Doch diese Blöße wollte sie sich nicht geben und sagte, hoch erhobenen Hauptes: »So schlimm wird es schon nicht.«
»Na, wenn du meinst.« Sie blickte wieder nach vorn, gerade rechtzeitig, um nicht gegen einen Laternenpfahl zu laufen.
Nach einer Weile, die Taya fast wie eine Ewigkeit vorkam, blieb Melia erneut stehen.
»Vielleicht findest du dort ja auch einen Traumprinzen?«, überlegte sie laut und schien nicht einmal zu bemerken, dass Taya einfach an ihr vorbeiging.
»Ich habe mir sagen lassen, dass die Jungs vom Lande sehr muskulös sind. Die können so richtig zupacken, weißt du? Die sind bestimmt hundertmal - nein, tausendmal! - besser als die Streber aus der Parallelklasse. Und die Vollpfosten aus unserer Klasse, die kannst du ja gleich mal vollkommen ver... Eh!«
Melia schrie ihr hinterher, doch sie kümmerte sich nicht darum. Auf das dumme Gerede ihrer Freundin hatte Taya jetzt erst recht keine Lust mehr. Wie sollte sie nur die kommenden acht Stunden mit ihr überstehen? Schließlich gingen sie nicht nur zusammen in die Schule, sondern saßen auch noch nebeneinander.

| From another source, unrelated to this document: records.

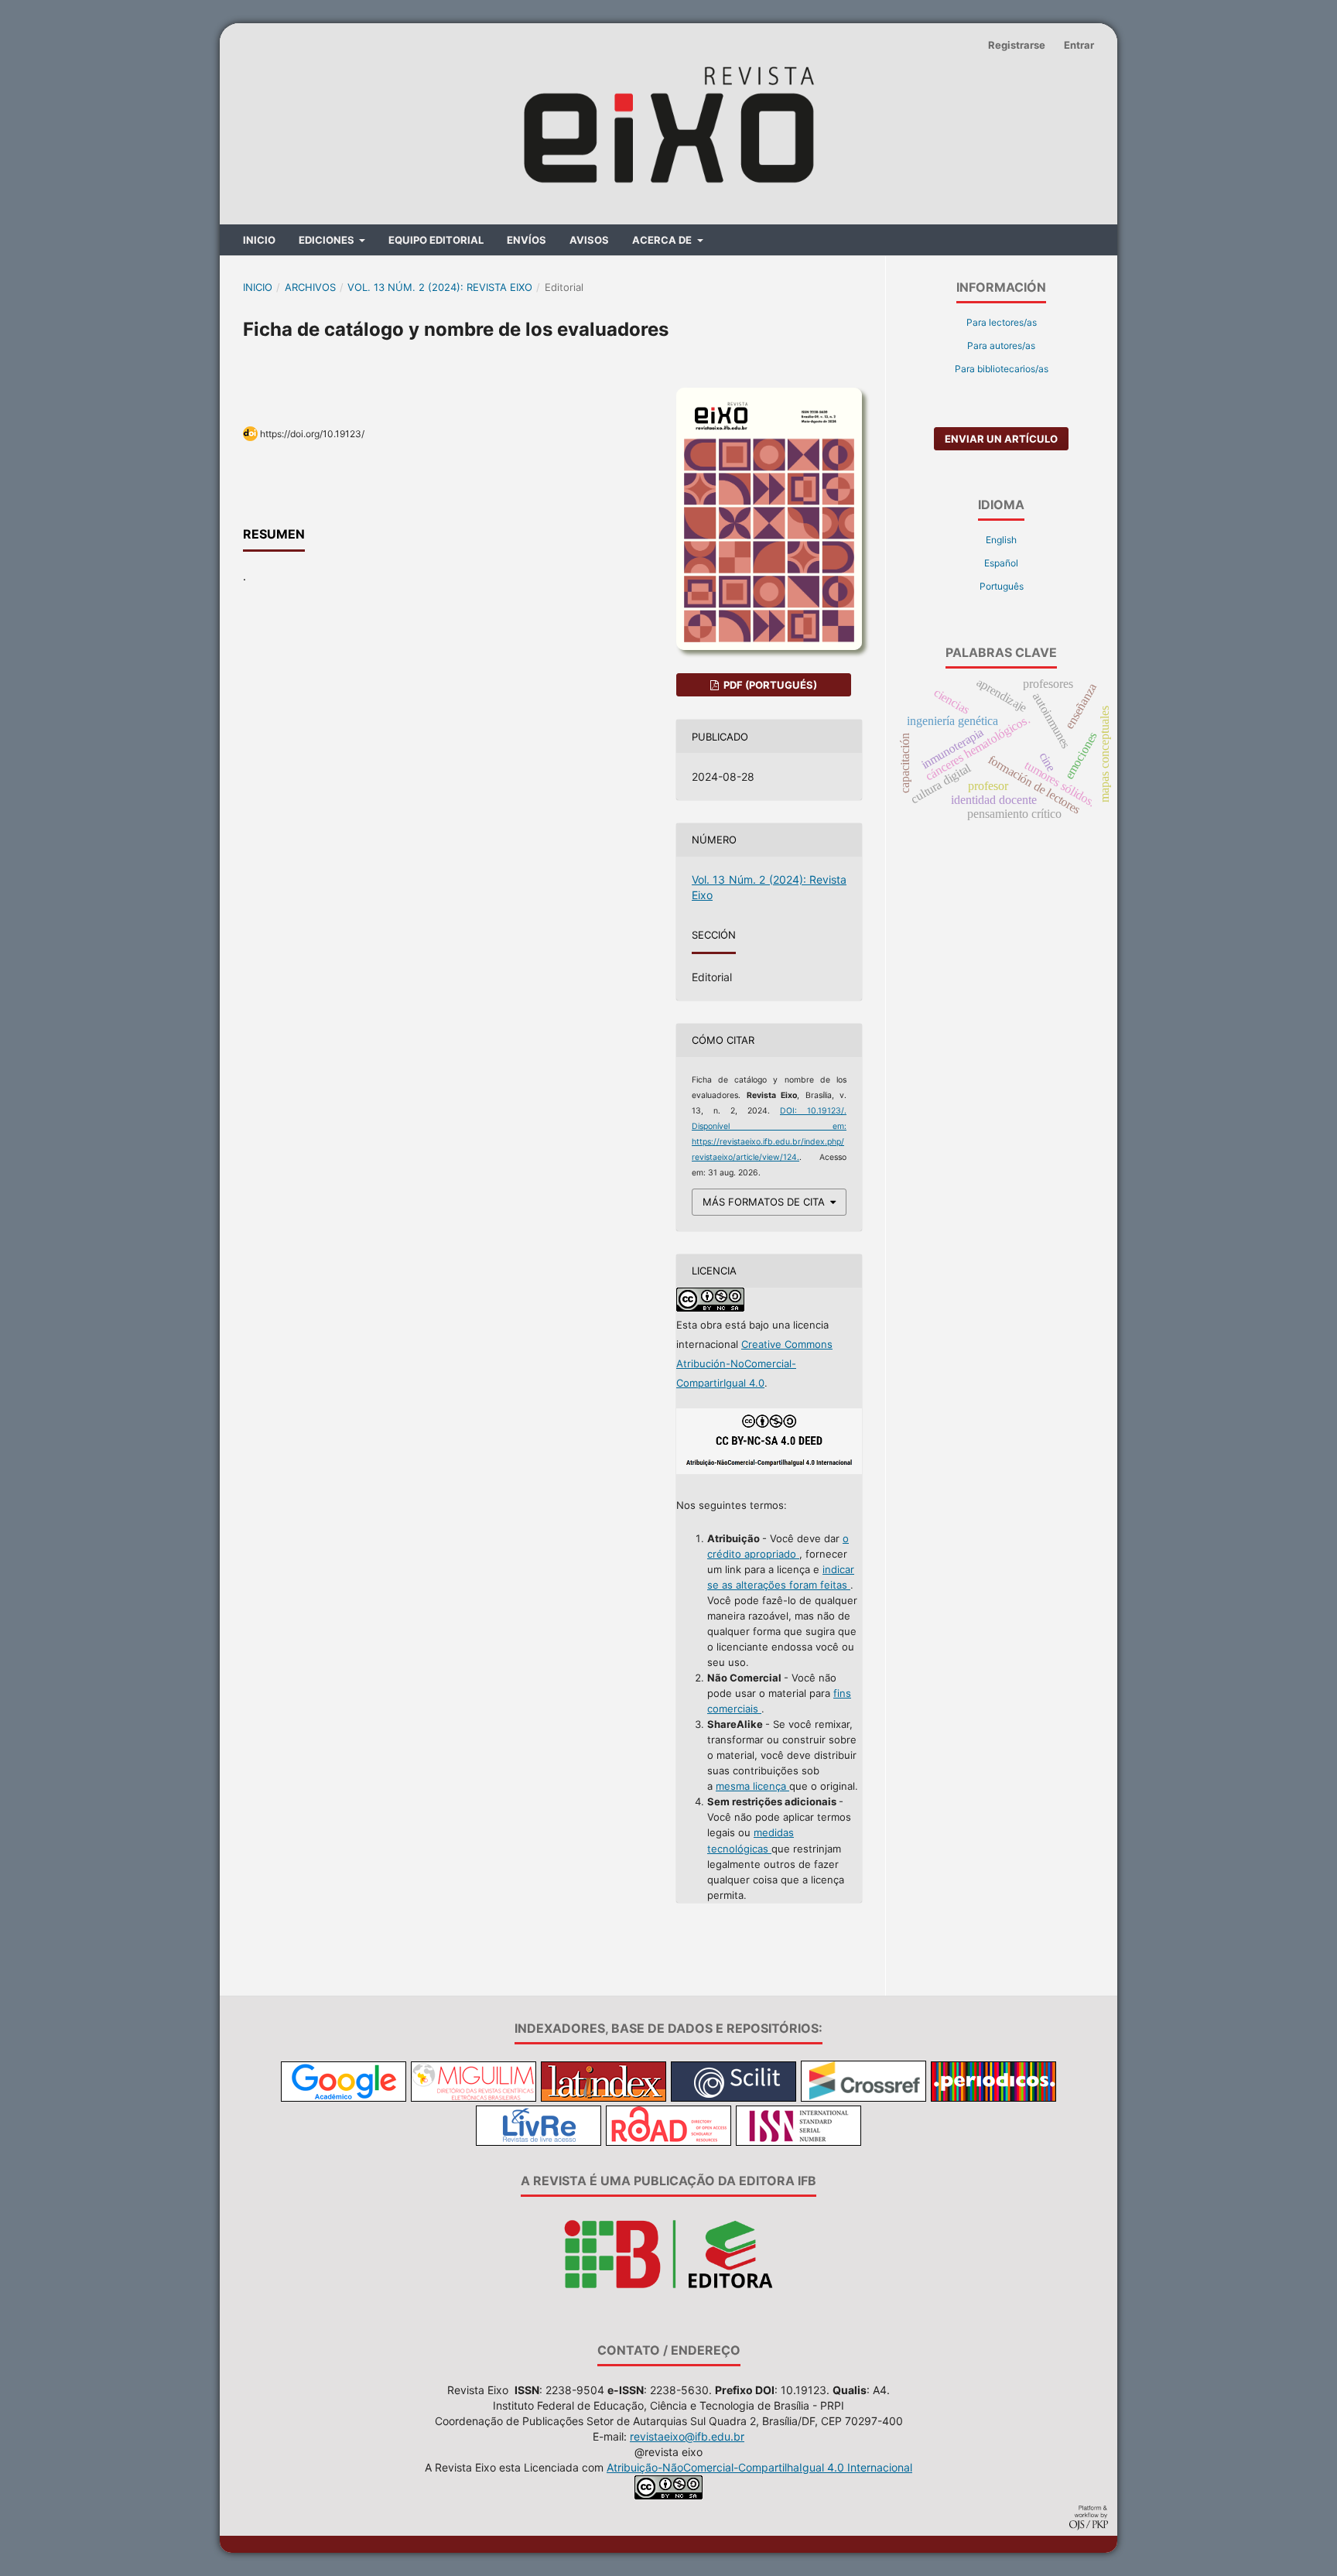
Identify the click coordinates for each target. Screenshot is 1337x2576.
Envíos (526, 240)
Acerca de (663, 240)
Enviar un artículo (1001, 439)
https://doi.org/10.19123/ (312, 434)
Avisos (589, 240)
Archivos (310, 287)
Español (1001, 563)
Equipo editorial (436, 240)
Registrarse (1016, 45)
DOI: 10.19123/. (813, 1111)
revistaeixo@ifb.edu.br (687, 2436)
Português (1002, 586)
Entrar (1079, 45)
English (1001, 540)
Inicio (259, 240)
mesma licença (752, 1786)
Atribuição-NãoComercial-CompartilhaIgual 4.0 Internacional (759, 2467)
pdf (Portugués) (769, 685)
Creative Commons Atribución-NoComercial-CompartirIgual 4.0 (754, 1363)
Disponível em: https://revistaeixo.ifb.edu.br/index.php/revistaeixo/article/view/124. (769, 1141)
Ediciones (328, 240)
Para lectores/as (1001, 322)
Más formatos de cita (764, 1202)
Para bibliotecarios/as (1001, 369)
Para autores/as (1001, 345)
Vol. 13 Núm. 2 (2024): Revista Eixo (439, 287)
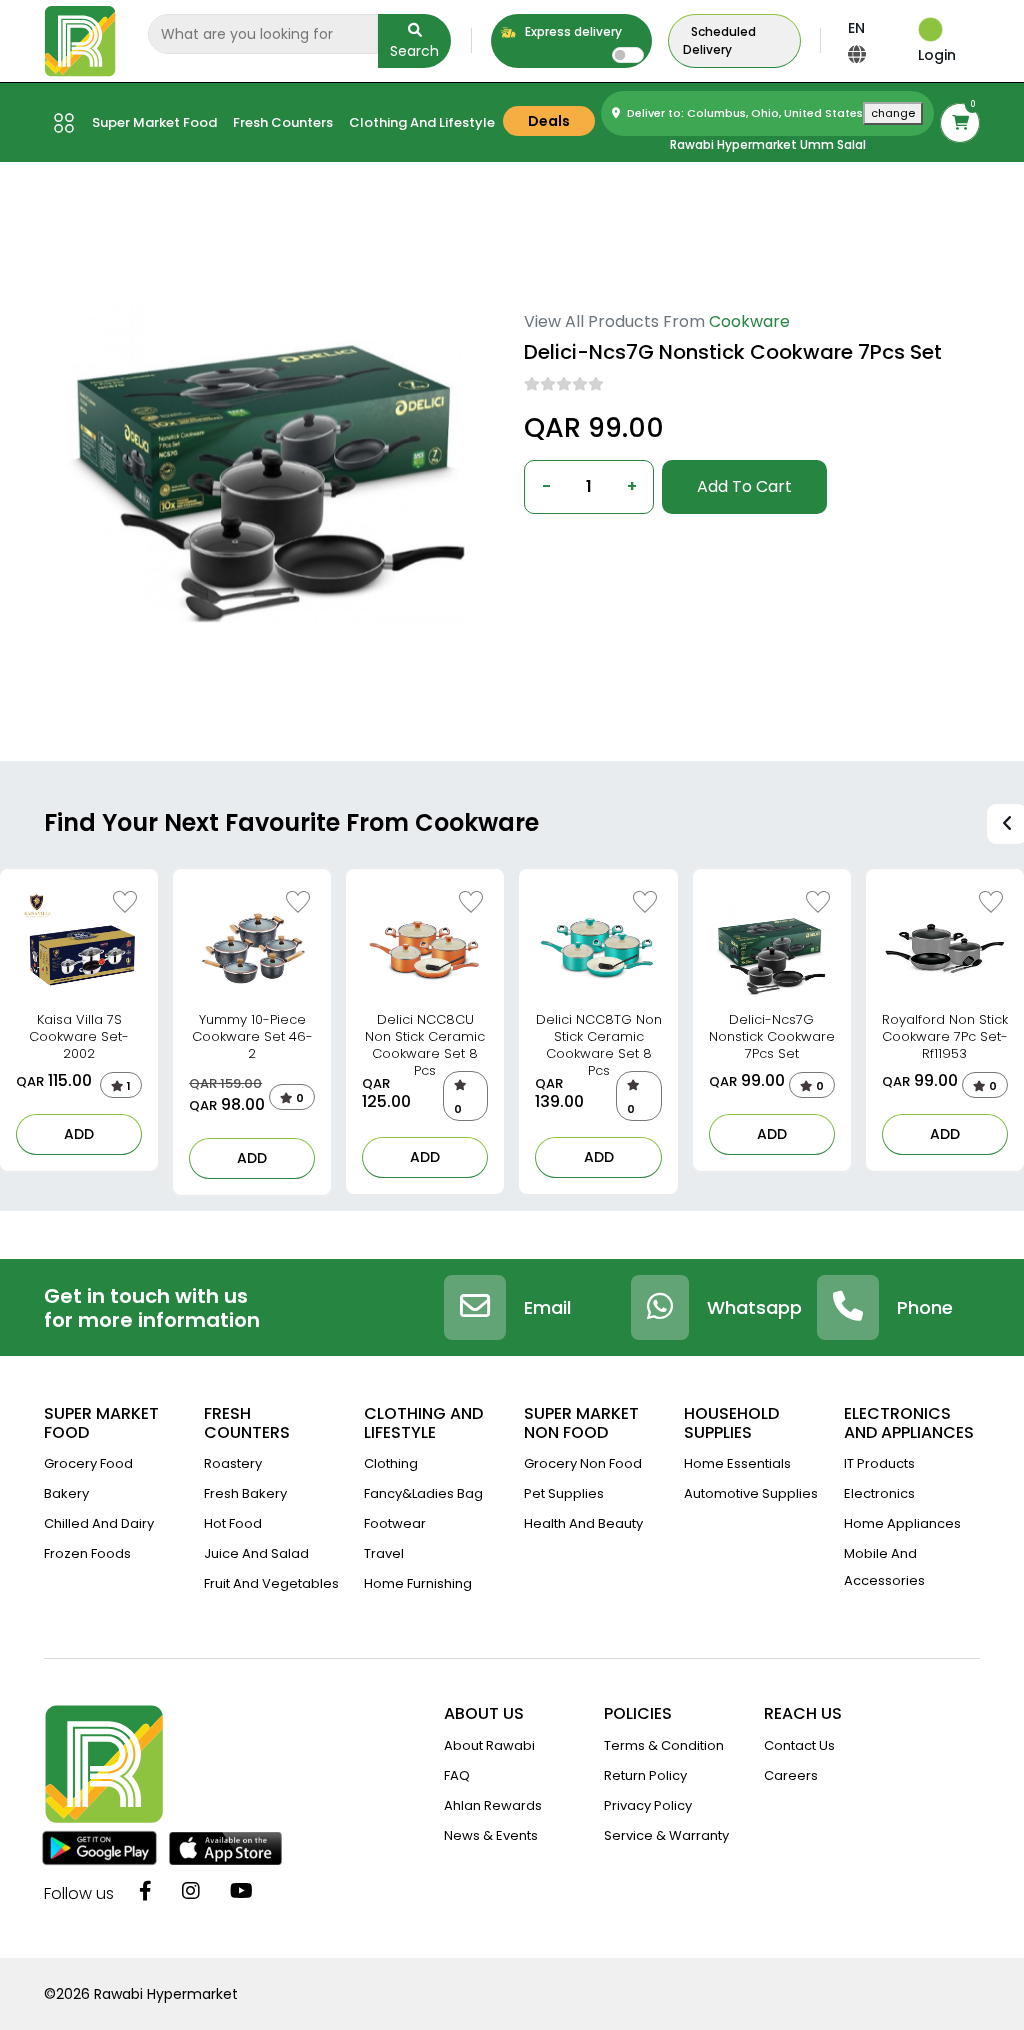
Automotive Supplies (751, 1493)
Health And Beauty (583, 1523)
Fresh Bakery (245, 1493)
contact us (799, 1745)
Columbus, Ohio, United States (627, 546)
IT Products (879, 1463)
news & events (491, 1835)
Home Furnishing (418, 1583)
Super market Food (154, 122)
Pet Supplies (564, 1493)
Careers (791, 1775)
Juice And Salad (256, 1553)
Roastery (233, 1463)
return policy (645, 1775)
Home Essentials (737, 1463)
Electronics (879, 1493)
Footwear (395, 1523)
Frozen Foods (87, 1553)
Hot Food (233, 1523)
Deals (549, 121)
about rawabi (489, 1745)
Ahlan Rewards (493, 1805)
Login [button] (937, 55)
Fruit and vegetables (271, 1583)
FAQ (457, 1775)
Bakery (66, 1493)
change (893, 113)
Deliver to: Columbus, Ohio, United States (769, 113)
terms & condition (664, 1745)
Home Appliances (902, 1523)
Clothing (391, 1463)
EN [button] (856, 28)
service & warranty (666, 1835)
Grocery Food (88, 1463)
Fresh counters (283, 122)
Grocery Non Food (583, 1463)
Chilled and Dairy (99, 1523)
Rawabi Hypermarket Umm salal (768, 144)
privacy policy (648, 1805)
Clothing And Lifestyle (422, 122)
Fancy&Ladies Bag (423, 1493)
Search (414, 51)
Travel (384, 1553)
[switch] (628, 55)
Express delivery (572, 31)
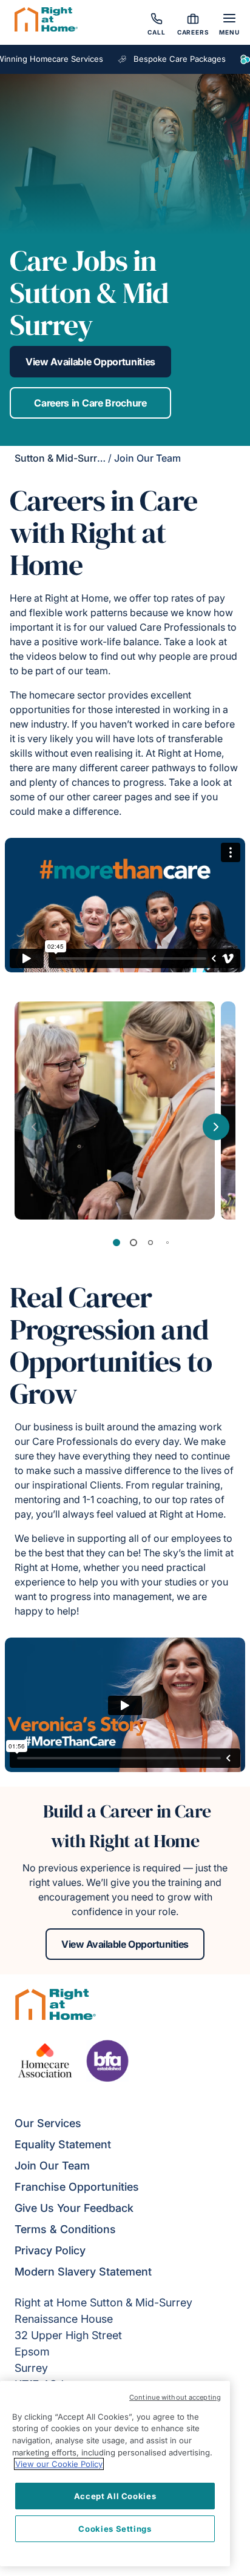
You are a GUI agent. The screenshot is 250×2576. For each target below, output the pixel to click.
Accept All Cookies (115, 2496)
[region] (115, 2473)
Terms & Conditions (65, 2229)
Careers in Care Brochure (90, 403)
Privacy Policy (50, 2250)
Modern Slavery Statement (83, 2271)
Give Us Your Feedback (74, 2208)
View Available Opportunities (90, 362)
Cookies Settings (115, 2529)
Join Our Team (52, 2165)
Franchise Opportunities (77, 2186)
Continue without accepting (175, 2397)
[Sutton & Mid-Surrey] (46, 21)
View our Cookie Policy (59, 2464)
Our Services (48, 2123)
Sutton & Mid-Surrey (61, 458)
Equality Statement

»Ach, menno!« Sie rannte ihr nach und verlangsamte erst ihren Schritt, als sie Taya überholt hatte. »Hab dich doch nicht immer so. Ich hab es ja nur gut gemeint! Außerdem finde ich es so cool, dass du alleine fahren darfst! Meine Eltern würden mir das nie erlauben.«
Du hast ja auch Mama und Papa. Einer von ihnen kann sich immer frei nehmen ... Sie sprach ihre Gedanken nicht aus. Natürlich hätte sie sich gewünscht, einmal mit ihren Eltern in den Urlaub zu fahren. Aber ihre Mutter war vor drei Jahren bei einem Autounfall ums Leben gekommen und ihr Vater arbeitete seither mehr, um sie beide alleine zu ernähren. Taya spürte, wie ihr die Tränen über die Wangen rannen und wandte ihr Gesicht rasch der Hecke zu, die hier den Weg säumte. Was war nur mit ihr in der letzten Zeit los? Diese verfluchten Gefühlsausbrüche brachten sie noch um den Verstand.
»Taya ich ... Es tut mir leid. Ich habe nicht nachgedacht.«
Sie spürte die Hand der Freundin auf ihrer Schulter, schüttelte sie ab und rannte los. »Beeil dich! Wir kommen zu spät zum Unterricht«, rief sie ihr zu.
Doch das Läuten der Schulglocke war schon zu hören.
* * * * *
»Meine Damen! Muss ich euch daran erinnern, dass erst morgen die Ferien beginnen?«, erkundigte sich Frau Stolze und schaute über den Rand ihrer Brille die Freundinnen an. »Macht euch auf eure Plätze und dann bitte ich um Ruhe!«
»Es tut uns leid«, antworteten sie im Chor und eilten mit gesenkten Häuptern auf ihre Plätze.
Zum Glück verlief der Rest des Tages ohne weitere Zwischenfälle.